Las Animas County is not only one of the poorest counties in the state, but it has failed to adequately manage its revenues or persuade voters to increase taxes, even losing a simple de-Brucing, for more than 20 years. Voters have turned down tax proposals more than a half dozen times. Nonetheless, Henry prevailed on me to serve as his office administrator in order to identify efficiencies we could introduce. On the day he was sworn in to office, the county commissioners slashed the D. A.’s budget by 30 percent, reduced county office hours to three days a week and employee salaries by a similar 30 percent. The city of Trinidad helped bail us out, awash in cash from marijuana revenues, but it was evident we would need a further infusion if the D. A.’s office were to function properly.

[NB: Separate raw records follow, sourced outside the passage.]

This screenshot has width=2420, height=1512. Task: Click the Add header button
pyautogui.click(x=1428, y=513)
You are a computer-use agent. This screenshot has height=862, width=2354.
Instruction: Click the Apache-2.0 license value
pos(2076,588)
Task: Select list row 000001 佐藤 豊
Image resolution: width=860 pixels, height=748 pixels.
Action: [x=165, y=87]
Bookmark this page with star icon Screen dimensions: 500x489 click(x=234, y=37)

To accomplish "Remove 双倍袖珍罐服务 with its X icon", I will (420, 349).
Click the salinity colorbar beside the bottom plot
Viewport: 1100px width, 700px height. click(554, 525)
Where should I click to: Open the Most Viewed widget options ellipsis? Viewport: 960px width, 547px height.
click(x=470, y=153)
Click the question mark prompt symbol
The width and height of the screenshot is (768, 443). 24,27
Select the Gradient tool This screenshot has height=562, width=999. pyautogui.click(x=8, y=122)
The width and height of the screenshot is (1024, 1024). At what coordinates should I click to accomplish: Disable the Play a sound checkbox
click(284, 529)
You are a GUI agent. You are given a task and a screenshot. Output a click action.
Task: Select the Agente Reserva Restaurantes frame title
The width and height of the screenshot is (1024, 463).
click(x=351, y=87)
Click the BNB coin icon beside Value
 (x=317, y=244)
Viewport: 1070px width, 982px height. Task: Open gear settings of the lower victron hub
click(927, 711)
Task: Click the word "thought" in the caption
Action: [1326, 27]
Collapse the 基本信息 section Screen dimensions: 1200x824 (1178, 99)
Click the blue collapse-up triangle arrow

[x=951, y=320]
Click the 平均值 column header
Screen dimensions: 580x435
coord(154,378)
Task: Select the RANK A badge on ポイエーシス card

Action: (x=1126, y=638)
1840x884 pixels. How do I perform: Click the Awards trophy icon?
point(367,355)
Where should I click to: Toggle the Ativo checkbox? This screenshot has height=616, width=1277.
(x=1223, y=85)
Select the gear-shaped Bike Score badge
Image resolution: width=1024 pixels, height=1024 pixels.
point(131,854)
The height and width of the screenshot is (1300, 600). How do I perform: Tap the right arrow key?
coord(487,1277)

A job I thought would require three or four months began to stretch to a year as we ran a late bill at the legislature that would authorize a public safety sales tax election in 2017. The commissioners dragged their feet approving our proposed half-cent levy for the D. A’s office. Only after we made it clear we would circulate petitions and force the question to the ballot did they grudgingly approve it, all the time telling us we were going to lose. This did not prevent them, however, from jumping on our horse during a daylong executive session where they added their own one-cent sales tax question.
I took a leave of absence to run the election campaign. Both taxes passed. Rather than organizing a parade to carry Henry down Main Street in appreciation for restoring their salaries, the commissioners are choosing to nickel and dime his office, withholding moneys specifically approved for the D. A. by county voters, under the guise of “budget oversight.” This will teach those “smart boys” from Denver who’s really in charge! Nothing personal about that, is there?
At a meeting earlier this week, Commissioner Lopez suggested Henry should quit if he wasn’t happy with the way his budget was being handled. Copying the patter of our president, Lopez claimed, “I’ve had a lot of people ask me about you resigning.” Jon Barclay spoke during public comments in support of the D. A., pointing out that he had been forced to sue the commissioners for funding 25 years ago. Lopez’s father, also a former D. A., resigned during a similar financial dispute with the county. For the time being, Henry seems willing to continue working towards a compromise. If he eventually goes to court for his dollars, my money will be on D. A. Solano.